Asharq graphics transform pulses of communication into dynamic visuals
Subscribe to NewscastStudio's newsletter for the latest in broadcast design and engineering delivered to your inbox.
For Asharq News (الشرق), an Arabic language financial and business news service that launched in November 2020, the design team at branding and virtual production studio Myreze developed a visual language based on communication methods to distill the idea of information into a clean look.
The team started by looking at the network’s logo and quickly spotted the strong straight lines and five dots, which led to Morse Code and its ability to “turn text into a dynamic design language and waveforms.”
Although Morse Code was developed for the English language (and, therefore, the Latin alphabet) in the 1800s, it has since been adapted for multiple character sets, languages and even specific uses.
The International Telecommunication Union also publishes a standard that has key differences from the original — and it’s that that Asharq appears to use.
Morse Code was developed around the idea of transmitting combinations of short and long electrical pulses, each of which represent a letter, numeral or punctuation, which become visual in the form of dots and dashes, respectively.
Myreze took those dots and imagined them as both spheres or short cylindric segments — while the dashes became longer, tube like modules, often with rounded ends to match the dots.
Visually, Morse appears on screen in a variety of applications, including vertical and more blocky interpretations as a circular arrangement — as well as working its way into on set graphics and the virtual studio Myreze also developed.
Internally known as “Patterns,” this ident features a “mix and match” of design elements, including an emphasis on circles. “It starts with one of these circles rolling along and bumping into another part of Asharq’s logo before all separated parts seem to be magnetically activated, and join together by floating slowly falling into place for a satisfying finish. The result is a clean and memorable image for Asharq,” explained Myreze.
The name for the “Blocks” ident is pretty clear — it’s name for the “wall” the network’s logo sits on in the scene. “It is also the ident that takes most inspiration from our (Morse Code) design concept, evidently shown in streams of them flowing into a surface completely made of white blocks, almost as if to collect all the information and sealing it within its logo, ready for the viewers to see,” said Myreze.
This ident leverages what Myreze calls “Morse tubs” that glide up and down, revealing the logo hiding in plain view. There are also translucent bubble like spheres standing in for the dots.

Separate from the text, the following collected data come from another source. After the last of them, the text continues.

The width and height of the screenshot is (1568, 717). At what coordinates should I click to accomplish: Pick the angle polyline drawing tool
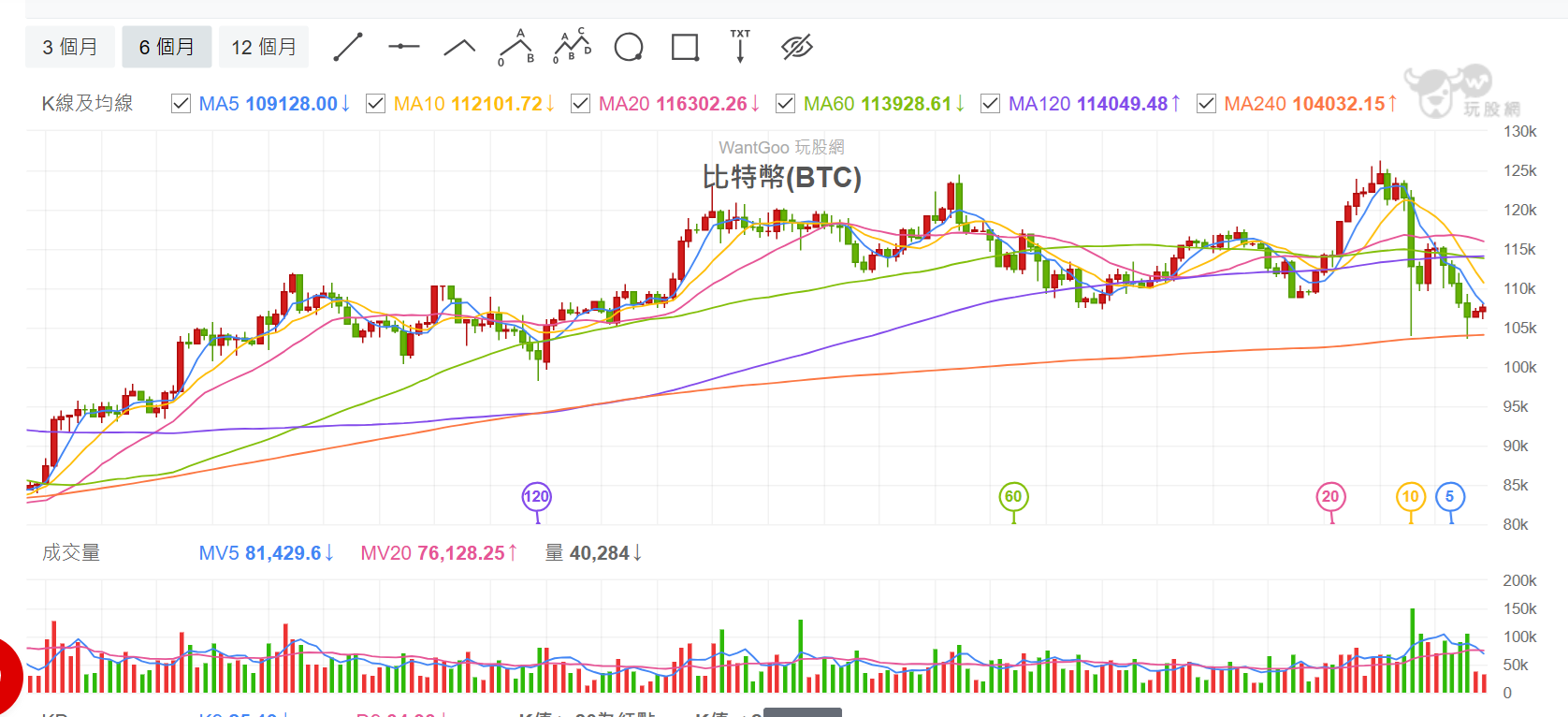(459, 47)
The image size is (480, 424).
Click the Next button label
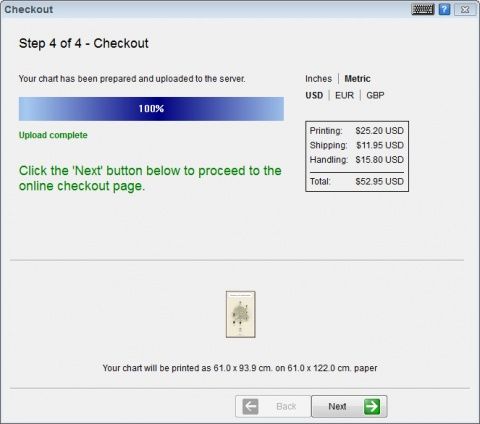(x=337, y=406)
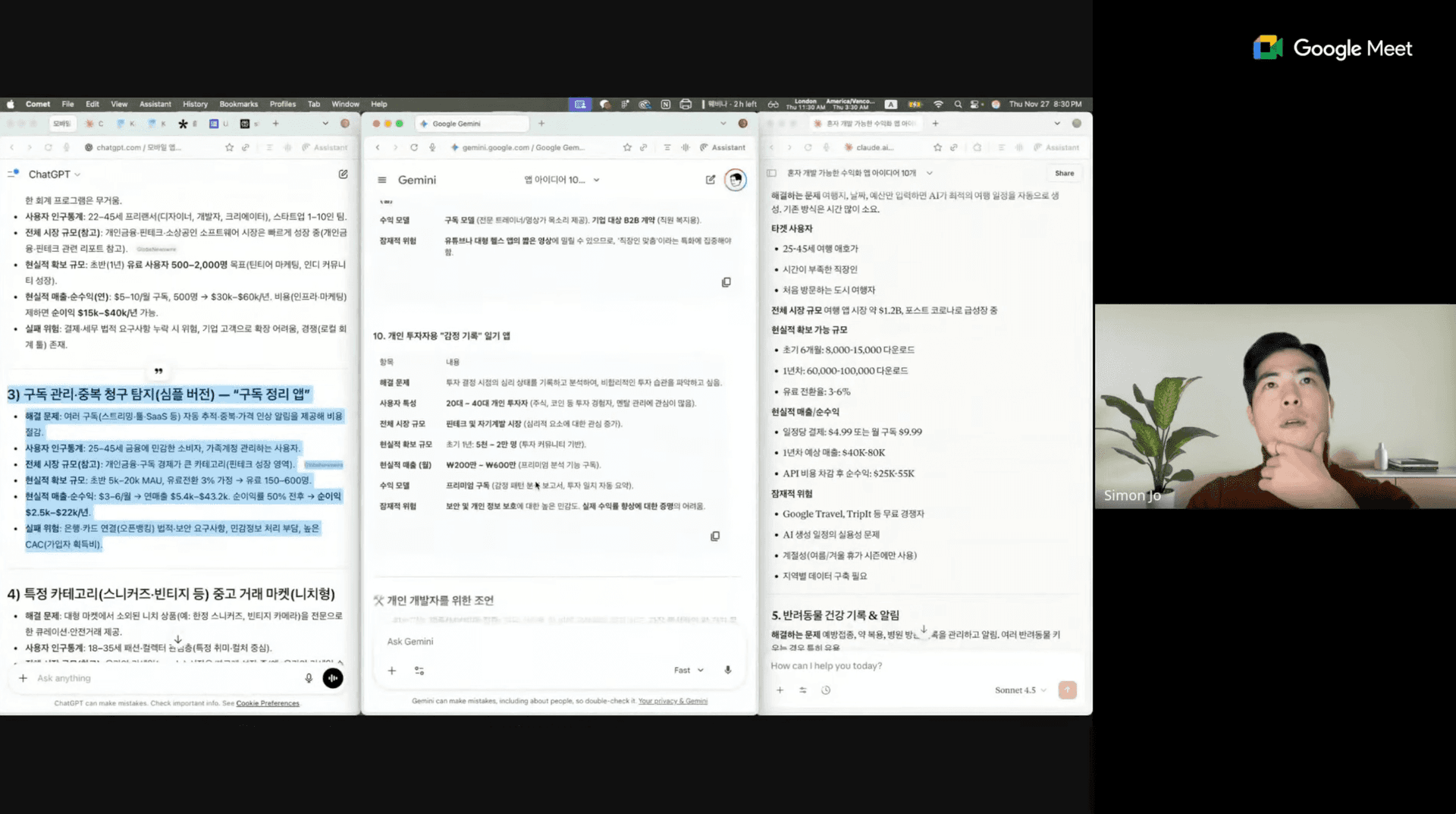Viewport: 1456px width, 814px height.
Task: Open the Bookmarks menu in menu bar
Action: tap(238, 104)
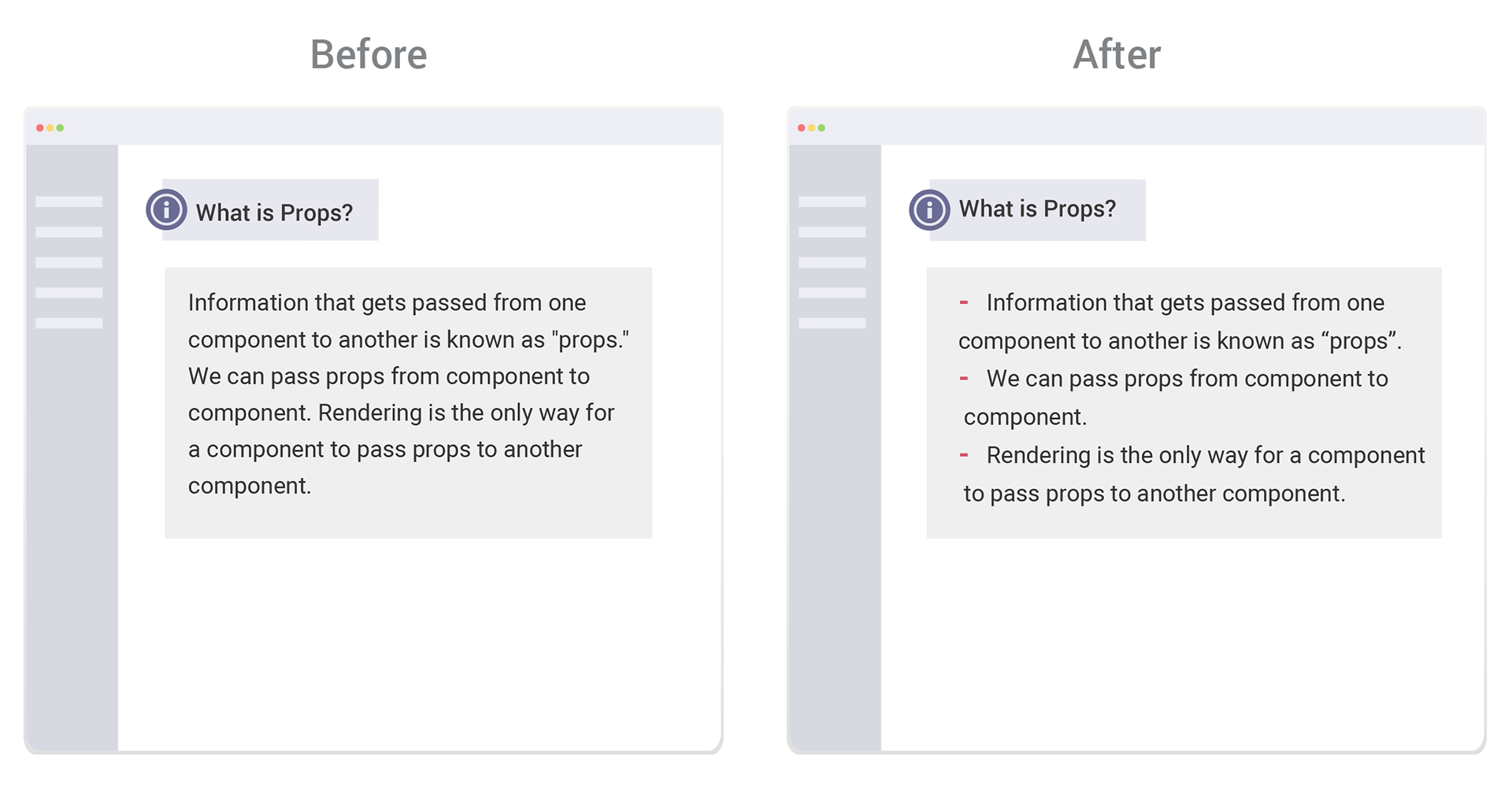Click green window dot in After window

pos(822,128)
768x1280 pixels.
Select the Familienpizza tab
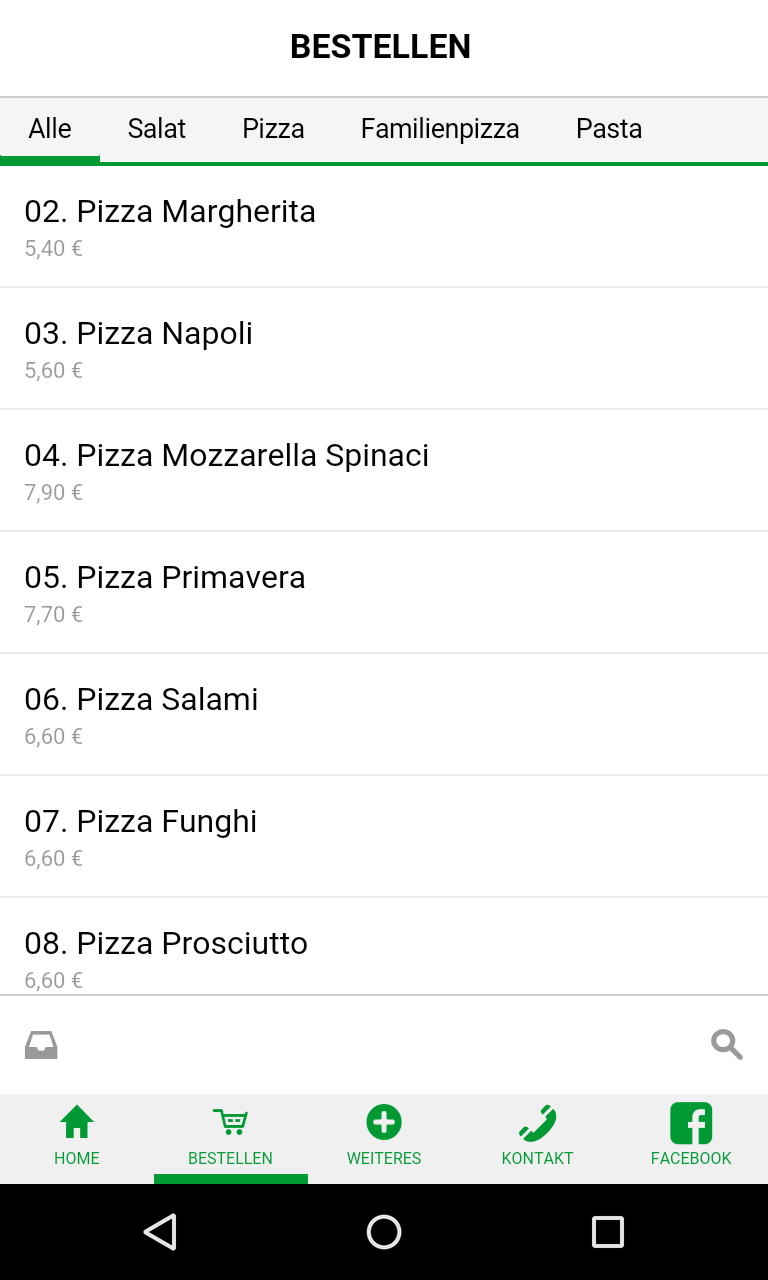(440, 129)
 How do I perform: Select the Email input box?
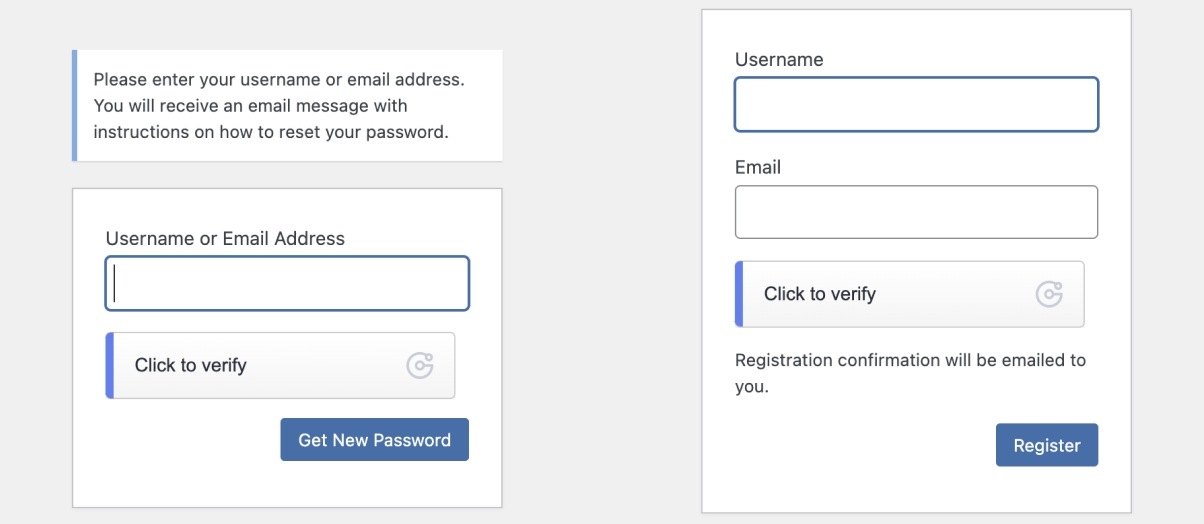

Myreze’s open for Asharq’s news coverage is based on the idea that information is fragmented.
“A bird’s eye view of a city reveals the chaotic nature of life that we’ve all come to adapt and get used to. When viewing civilization from above, it becomes clear that it’s almost a miracle that anything functions at all. It’s organized chaos,” the studio says.
“We began our concept of the Asharq news opener by envisioning those people in their cars, jetting about, as informational fragments, rushing to get to the next destination to further share that information,” it continues.
The Morse Code concept is used heavily in the news opener, both in the dashes and dots zipping around the view like people hurrying to their next designation but also in a more abstract way with the cityscape.
For the more lighthearted “Colours of the East,” Myreze created a distinct look that still channeled the primary brand elements.
The opener starts with “islands” and begins with a globe shooting toward a horizon that’s interpreted as the ocean’s surface.
“Upon impact, a huge shockwave sends tides of scattered particles across the surface that combine to create the structure of Asharq’s island studio in a spectacular display of colour. The view then turns to the interior of the virtual studio, showing off intense details reflecting off the floor before giving a near 180-degree turn of the set before shooting towards the center of the room and zooming out to reveal the lively ‘Colours of the East’ logo,” the studio explains.
Asharq’s “What Happened” revolves around the concept of time — and using that time efficiently, so Myreze opted to illustrate that concept with the Morse Code concept.
“The opener starts above the circular center of the What Happened studio as its outer layer unfolds and disperses morse codes into the air, representing information being released into the world in an unorganized manner,” Myreze says.
The Morse elements then circulate around the interior of the studio signifying the process of Asharq gathering nformation and organizing it for viewers.
At this point, the view changes to the exterior of the studio and viewers are treated to a view of “Morse Codes being sent out into circulation after being categorized in the studio, before zooming upwards and showing the greater picture of the information being dispersed back into the world.”
The open pauses for a view of the aerial view of the island formations and the bursts of information with the show logo finally entering via a blur effect.